Rewrite the items from the line with "Image resolution: width=1370" to the line with "point(620,45)", changing "Apply" to "Submit" and keeping everything else the same.
"""
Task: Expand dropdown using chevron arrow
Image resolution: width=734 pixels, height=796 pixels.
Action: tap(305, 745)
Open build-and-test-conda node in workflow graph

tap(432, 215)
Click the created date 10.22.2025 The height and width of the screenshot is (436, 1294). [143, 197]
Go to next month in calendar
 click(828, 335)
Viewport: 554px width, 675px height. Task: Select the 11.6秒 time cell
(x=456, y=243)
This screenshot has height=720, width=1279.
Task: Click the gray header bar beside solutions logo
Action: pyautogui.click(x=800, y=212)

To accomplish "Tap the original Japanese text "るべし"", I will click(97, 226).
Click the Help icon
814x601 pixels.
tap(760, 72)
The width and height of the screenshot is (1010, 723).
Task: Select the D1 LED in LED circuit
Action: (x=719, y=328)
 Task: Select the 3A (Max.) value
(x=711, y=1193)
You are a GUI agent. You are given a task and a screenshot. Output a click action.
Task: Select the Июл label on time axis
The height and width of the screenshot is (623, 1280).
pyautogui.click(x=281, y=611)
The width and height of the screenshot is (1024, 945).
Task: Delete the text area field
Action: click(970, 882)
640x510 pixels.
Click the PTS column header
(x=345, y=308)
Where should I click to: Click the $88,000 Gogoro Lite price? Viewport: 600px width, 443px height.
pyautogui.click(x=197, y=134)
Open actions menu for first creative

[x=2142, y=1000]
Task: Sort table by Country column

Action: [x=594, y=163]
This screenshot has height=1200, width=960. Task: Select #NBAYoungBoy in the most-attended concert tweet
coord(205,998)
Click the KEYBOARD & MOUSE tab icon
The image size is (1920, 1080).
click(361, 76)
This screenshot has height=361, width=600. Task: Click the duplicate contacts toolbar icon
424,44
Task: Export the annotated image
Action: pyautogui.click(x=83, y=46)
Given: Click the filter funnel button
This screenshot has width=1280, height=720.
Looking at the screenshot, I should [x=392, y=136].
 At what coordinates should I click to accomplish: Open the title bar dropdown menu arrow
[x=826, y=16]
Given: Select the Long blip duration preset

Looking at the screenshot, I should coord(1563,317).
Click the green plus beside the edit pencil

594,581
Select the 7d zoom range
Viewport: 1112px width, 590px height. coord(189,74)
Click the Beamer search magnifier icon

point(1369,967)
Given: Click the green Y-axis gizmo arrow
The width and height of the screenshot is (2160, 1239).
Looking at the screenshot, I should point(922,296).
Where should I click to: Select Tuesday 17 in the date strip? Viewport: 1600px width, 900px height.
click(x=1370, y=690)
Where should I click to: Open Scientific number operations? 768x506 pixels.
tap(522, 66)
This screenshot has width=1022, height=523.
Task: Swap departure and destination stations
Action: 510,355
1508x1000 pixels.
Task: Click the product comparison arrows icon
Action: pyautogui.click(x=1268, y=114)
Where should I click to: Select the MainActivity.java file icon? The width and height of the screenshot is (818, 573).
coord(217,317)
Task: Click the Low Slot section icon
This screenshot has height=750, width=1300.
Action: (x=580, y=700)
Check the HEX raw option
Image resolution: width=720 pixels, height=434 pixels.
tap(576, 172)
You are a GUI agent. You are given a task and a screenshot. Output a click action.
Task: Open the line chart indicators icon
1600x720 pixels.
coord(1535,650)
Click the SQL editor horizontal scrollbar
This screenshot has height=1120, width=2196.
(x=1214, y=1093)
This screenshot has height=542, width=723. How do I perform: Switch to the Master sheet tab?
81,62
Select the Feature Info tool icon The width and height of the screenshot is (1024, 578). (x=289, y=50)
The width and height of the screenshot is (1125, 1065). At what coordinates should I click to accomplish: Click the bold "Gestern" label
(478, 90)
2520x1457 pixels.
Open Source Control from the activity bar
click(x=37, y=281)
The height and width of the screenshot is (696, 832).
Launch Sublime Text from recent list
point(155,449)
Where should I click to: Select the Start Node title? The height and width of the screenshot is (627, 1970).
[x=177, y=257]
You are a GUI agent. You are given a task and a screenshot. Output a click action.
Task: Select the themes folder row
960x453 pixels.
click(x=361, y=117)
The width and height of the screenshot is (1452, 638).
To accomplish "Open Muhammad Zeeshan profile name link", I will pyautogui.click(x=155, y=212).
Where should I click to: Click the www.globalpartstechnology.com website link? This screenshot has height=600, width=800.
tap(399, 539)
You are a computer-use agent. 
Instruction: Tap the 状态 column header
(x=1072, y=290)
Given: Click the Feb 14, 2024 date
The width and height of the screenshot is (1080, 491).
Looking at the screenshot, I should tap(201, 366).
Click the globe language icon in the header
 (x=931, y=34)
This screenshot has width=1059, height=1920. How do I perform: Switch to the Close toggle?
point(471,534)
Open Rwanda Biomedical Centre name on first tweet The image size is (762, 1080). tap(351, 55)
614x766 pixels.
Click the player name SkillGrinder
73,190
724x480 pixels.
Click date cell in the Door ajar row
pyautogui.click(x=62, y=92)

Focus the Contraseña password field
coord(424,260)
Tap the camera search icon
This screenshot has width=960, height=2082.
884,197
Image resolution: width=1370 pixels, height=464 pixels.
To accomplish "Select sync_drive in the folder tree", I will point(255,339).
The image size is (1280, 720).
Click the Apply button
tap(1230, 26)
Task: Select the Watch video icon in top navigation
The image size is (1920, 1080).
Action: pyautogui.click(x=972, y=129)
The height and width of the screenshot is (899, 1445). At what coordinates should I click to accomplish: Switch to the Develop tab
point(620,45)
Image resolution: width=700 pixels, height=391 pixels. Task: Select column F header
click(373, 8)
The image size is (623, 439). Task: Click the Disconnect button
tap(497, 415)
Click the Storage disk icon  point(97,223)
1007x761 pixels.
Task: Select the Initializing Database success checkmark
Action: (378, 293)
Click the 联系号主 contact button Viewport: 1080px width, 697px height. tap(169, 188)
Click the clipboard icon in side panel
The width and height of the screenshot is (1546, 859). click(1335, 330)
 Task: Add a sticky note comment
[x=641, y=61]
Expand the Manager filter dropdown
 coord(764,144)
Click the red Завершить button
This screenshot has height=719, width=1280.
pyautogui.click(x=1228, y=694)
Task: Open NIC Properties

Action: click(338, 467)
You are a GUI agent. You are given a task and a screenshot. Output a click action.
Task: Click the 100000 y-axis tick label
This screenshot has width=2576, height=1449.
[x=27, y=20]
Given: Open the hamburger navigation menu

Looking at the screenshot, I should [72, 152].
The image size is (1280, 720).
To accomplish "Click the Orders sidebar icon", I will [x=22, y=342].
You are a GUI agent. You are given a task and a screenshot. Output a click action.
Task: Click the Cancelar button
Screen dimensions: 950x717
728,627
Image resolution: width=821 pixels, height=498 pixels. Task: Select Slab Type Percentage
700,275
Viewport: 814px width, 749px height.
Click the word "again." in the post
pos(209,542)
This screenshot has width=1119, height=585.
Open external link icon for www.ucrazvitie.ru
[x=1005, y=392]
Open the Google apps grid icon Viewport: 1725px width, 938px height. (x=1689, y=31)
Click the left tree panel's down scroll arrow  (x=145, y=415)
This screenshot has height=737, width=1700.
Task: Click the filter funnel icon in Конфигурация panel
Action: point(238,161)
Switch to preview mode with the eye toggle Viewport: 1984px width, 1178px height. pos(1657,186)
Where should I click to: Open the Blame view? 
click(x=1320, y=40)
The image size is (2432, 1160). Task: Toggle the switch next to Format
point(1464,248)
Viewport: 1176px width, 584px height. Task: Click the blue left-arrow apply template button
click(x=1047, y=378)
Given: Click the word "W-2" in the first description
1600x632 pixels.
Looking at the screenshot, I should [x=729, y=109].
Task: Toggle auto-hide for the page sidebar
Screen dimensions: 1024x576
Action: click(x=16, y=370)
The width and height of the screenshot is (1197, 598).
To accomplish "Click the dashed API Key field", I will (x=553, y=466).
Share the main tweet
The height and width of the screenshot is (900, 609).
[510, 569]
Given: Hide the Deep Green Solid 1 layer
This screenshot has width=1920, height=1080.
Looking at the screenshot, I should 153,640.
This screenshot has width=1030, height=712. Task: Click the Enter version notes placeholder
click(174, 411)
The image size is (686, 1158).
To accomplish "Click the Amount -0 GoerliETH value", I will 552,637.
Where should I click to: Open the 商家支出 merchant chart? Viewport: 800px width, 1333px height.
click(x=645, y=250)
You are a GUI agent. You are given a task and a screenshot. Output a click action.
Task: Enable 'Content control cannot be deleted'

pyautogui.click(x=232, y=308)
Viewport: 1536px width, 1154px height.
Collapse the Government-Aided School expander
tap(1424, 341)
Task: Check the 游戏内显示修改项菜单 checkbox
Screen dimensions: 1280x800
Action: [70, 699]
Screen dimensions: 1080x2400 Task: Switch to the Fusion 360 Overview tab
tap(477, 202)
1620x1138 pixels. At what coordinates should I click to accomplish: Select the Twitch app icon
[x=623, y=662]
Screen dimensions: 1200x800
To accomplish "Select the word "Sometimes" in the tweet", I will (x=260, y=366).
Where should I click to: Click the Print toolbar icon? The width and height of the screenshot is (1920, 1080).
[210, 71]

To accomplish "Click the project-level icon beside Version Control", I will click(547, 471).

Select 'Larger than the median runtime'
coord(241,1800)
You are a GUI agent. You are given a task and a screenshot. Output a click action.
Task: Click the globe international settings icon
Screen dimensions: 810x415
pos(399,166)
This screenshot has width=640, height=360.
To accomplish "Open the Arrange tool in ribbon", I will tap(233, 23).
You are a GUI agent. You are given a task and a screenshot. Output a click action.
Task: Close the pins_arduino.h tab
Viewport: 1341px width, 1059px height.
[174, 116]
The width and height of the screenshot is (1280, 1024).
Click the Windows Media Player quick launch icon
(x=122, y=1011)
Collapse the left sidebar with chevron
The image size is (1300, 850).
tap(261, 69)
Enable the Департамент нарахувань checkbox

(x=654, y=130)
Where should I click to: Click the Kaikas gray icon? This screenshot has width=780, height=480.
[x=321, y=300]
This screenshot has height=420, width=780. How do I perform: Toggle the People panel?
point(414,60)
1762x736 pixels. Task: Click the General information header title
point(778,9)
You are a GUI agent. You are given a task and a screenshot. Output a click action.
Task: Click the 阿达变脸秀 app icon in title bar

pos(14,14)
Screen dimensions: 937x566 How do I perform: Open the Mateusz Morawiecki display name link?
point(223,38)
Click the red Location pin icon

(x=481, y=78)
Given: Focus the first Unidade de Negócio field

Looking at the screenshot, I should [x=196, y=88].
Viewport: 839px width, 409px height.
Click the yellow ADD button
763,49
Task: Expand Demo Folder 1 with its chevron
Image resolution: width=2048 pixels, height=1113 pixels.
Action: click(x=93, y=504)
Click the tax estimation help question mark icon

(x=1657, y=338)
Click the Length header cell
"""
### Result of this task:
Image resolution: width=1370 pixels, height=464 pixels.
To accomplish "Select sync_drive in the folder tree", I will point(255,339).
The image size is (1280, 720).
Click the Submit button
tap(1230, 26)
Task: Select the Watch video icon in top navigation
The image size is (1920, 1080).
Action: pyautogui.click(x=972, y=129)
The height and width of the screenshot is (899, 1445). At what coordinates should I click to accomplish: Switch to the Develop tab
point(620,45)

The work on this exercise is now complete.